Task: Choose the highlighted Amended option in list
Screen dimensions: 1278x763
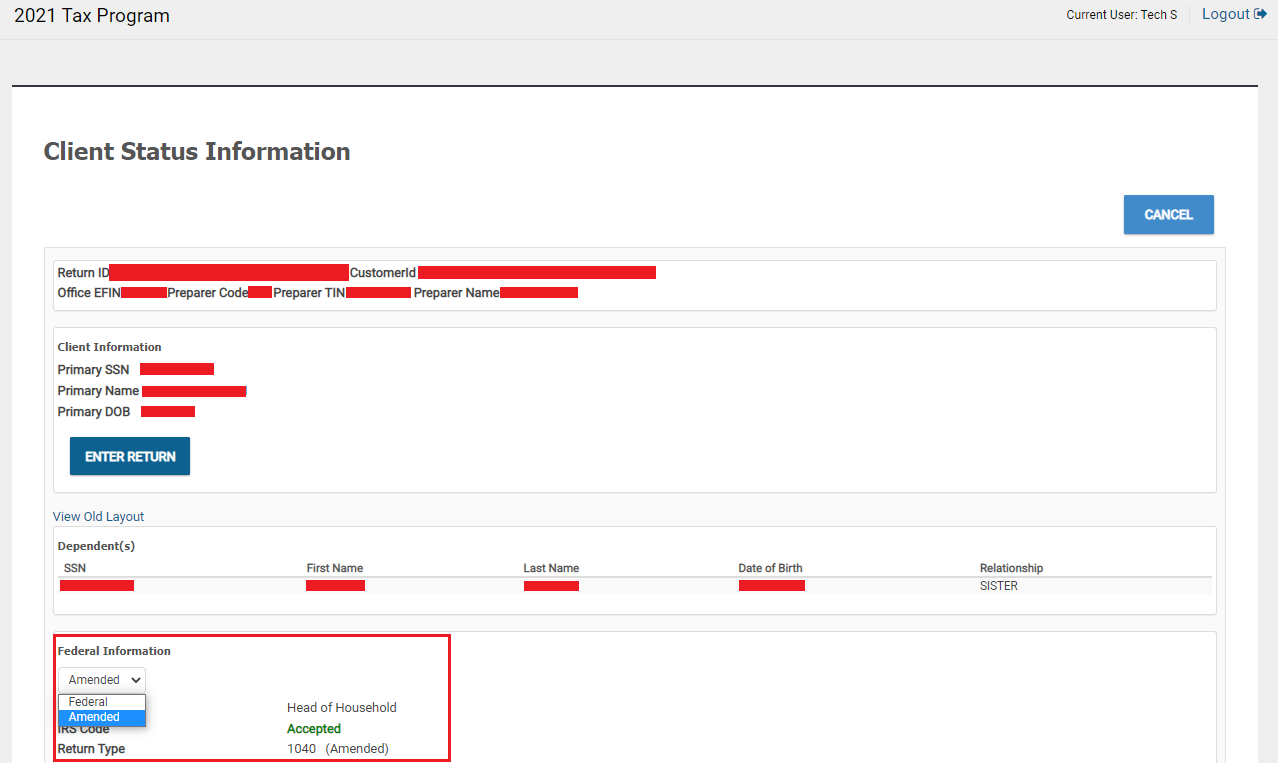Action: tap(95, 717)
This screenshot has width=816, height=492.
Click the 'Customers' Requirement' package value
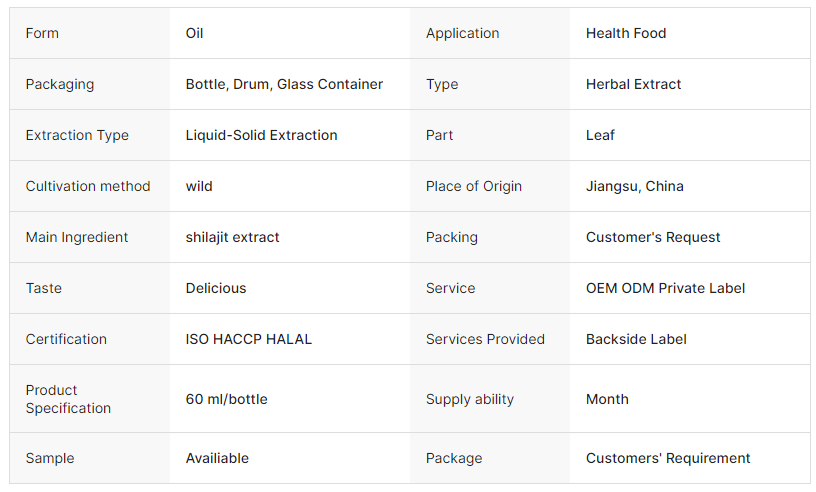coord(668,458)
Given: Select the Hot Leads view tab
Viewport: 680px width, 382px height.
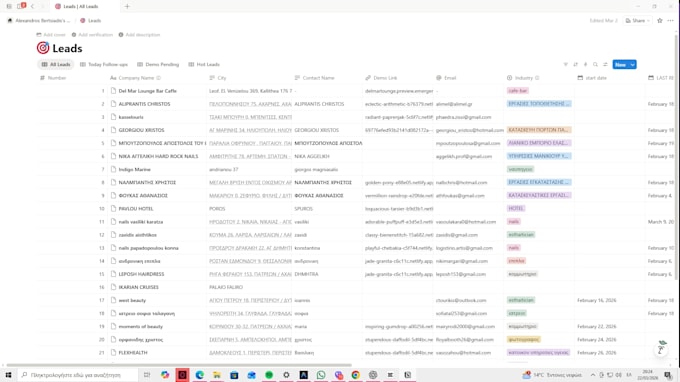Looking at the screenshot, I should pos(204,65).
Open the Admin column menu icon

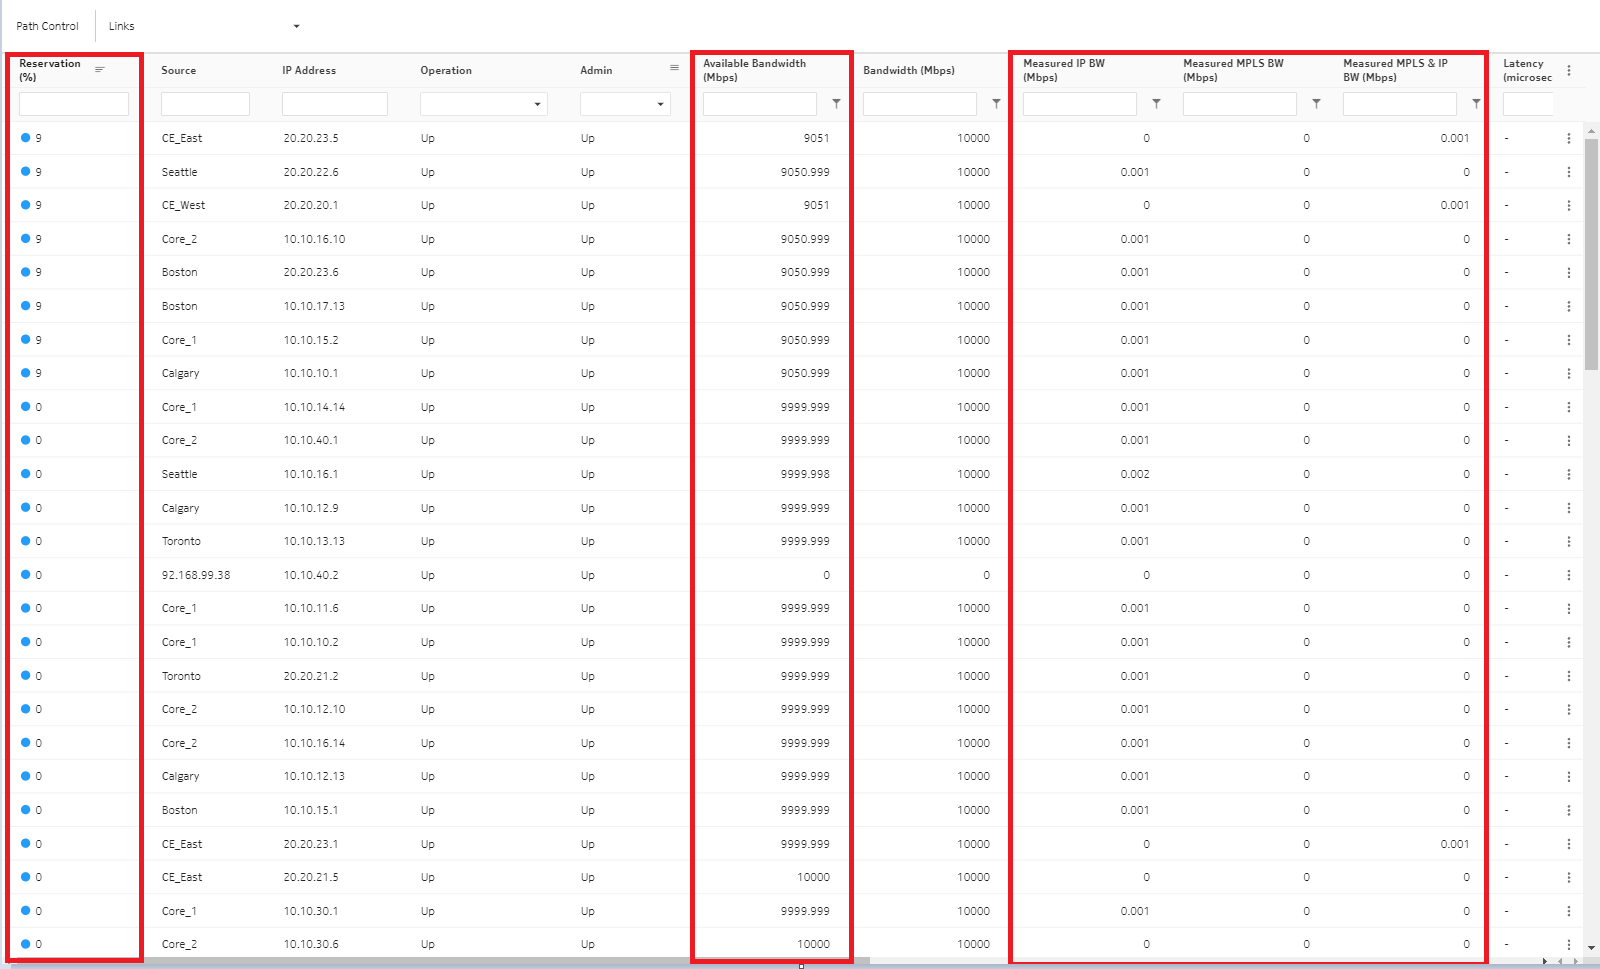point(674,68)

--

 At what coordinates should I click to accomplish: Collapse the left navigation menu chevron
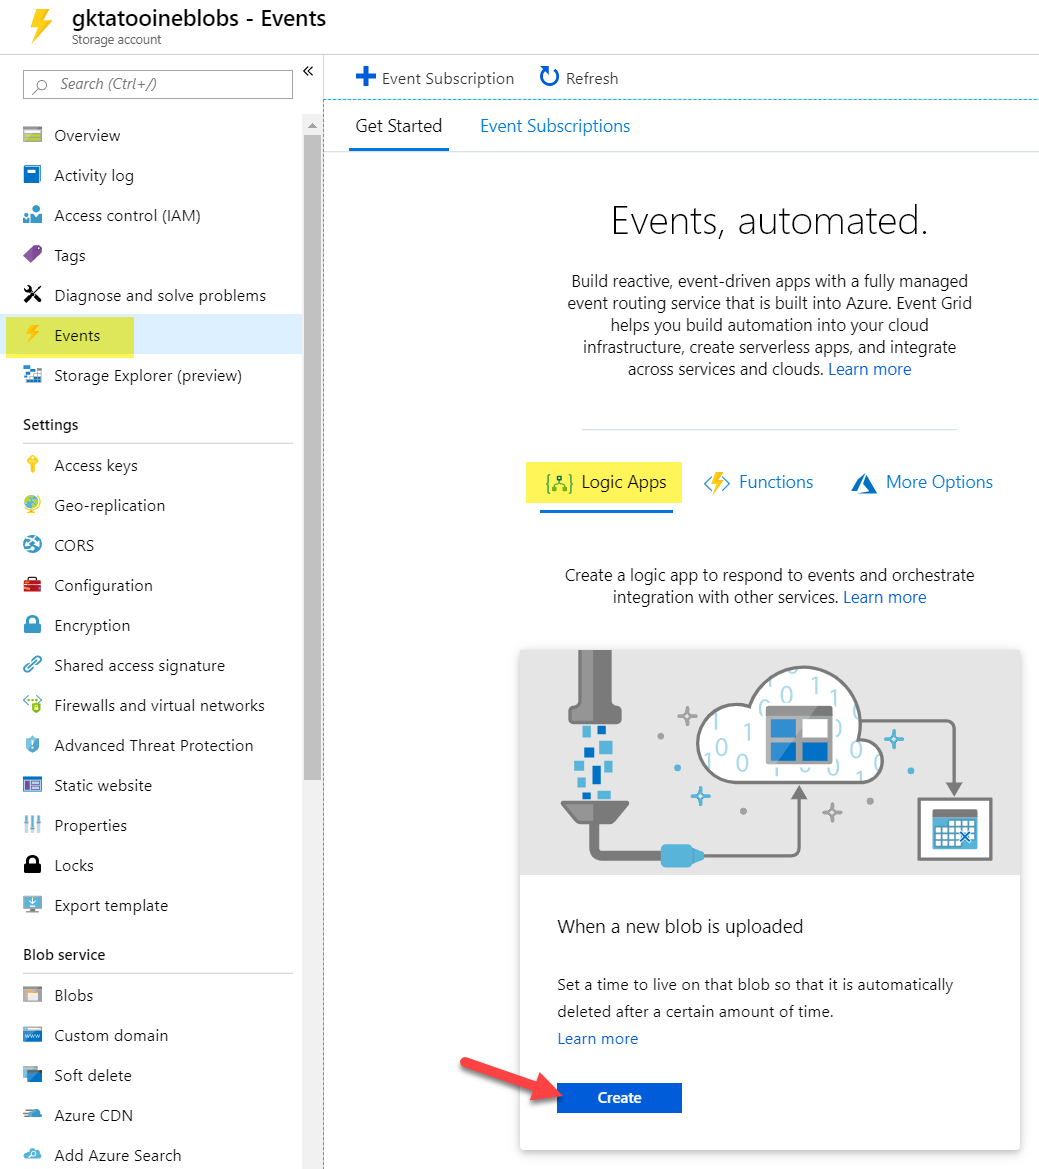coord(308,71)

ASSIGNMENT – Beginning with the line that contains "Task: Choose the", write out the lines of the material above exactly, and end with the line that contains "Given: Select the Hot Leads view tab". Omit the pictures.

WRITTEN ANSWER –
Task: Choose the highlighted Amended option in list
Screen dimensions: 1278x763
Action: tap(95, 717)
This screenshot has width=816, height=492.
Click the 'Customers' Requirement' package value
coord(668,458)
Given: Select the Hot Leads view tab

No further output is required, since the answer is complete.